Return only the final portion of the entries: the line with "You are a computer-use agent. This" and every line after it, each one exact.

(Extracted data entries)
* * *
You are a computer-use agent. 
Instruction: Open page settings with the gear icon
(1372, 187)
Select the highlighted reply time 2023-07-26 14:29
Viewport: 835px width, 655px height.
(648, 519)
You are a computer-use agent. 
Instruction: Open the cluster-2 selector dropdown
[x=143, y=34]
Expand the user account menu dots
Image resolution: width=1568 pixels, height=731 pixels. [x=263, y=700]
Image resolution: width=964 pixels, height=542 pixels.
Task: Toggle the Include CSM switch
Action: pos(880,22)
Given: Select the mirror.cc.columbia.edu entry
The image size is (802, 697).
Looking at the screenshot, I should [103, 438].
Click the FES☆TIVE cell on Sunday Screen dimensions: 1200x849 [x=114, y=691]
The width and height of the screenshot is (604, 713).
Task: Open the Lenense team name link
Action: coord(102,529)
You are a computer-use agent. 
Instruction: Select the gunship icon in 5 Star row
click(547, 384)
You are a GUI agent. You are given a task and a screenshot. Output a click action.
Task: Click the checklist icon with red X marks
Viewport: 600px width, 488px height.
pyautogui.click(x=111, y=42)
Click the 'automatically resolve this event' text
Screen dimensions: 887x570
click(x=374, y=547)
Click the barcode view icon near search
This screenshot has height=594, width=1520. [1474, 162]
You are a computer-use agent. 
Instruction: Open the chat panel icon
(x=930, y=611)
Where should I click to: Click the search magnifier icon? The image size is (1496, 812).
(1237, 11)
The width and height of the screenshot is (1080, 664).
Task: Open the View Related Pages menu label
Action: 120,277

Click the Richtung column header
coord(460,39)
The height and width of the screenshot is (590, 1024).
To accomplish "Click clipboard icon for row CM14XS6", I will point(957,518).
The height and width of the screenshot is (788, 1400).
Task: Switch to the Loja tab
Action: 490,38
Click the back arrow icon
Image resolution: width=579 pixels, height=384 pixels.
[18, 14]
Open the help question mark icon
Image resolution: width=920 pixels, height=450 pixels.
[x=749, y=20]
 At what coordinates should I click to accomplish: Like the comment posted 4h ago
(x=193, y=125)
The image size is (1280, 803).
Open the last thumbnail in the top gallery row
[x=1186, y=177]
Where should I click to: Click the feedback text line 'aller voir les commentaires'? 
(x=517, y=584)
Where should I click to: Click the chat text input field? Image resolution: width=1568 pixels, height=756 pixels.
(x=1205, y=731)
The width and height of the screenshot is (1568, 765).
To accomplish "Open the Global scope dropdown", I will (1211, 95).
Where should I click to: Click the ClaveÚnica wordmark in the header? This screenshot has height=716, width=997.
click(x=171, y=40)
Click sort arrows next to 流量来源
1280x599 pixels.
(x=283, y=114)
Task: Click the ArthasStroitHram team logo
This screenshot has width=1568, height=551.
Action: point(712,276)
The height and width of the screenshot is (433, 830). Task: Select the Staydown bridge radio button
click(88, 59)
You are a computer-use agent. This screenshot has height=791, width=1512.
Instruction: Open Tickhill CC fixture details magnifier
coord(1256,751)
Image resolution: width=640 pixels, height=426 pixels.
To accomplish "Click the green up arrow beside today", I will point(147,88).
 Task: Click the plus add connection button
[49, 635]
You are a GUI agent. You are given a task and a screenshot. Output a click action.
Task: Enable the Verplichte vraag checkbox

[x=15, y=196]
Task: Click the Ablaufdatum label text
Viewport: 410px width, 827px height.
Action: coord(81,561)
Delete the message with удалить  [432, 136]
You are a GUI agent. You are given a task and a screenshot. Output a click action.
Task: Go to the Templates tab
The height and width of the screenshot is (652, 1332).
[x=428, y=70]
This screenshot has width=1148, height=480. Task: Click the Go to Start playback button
* * *
Task solution:
You are a computer-use agent. This screenshot has height=791, width=1512.
Instruction: Open Tickhill CC fixture details magnifier
coord(1256,751)
Image resolution: width=640 pixels, height=426 pixels.
To accomplish "Click the green up arrow beside today", I will point(147,88).
 Task: Click the plus add connection button
[49, 635]
You are a GUI agent. You are given a task and a screenshot. Output a click action.
Task: Enable the Verplichte vraag checkbox

[x=15, y=196]
Task: Click the Ablaufdatum label text
Viewport: 410px width, 827px height.
Action: coord(81,561)
Delete the message with удалить  [432, 136]
You are a GUI agent. You are given a task and a screenshot. Output a click action.
Task: Go to the Templates tab
The height and width of the screenshot is (652, 1332).
[x=428, y=70]
This screenshot has width=1148, height=480. Task: Click the Go to Start playback button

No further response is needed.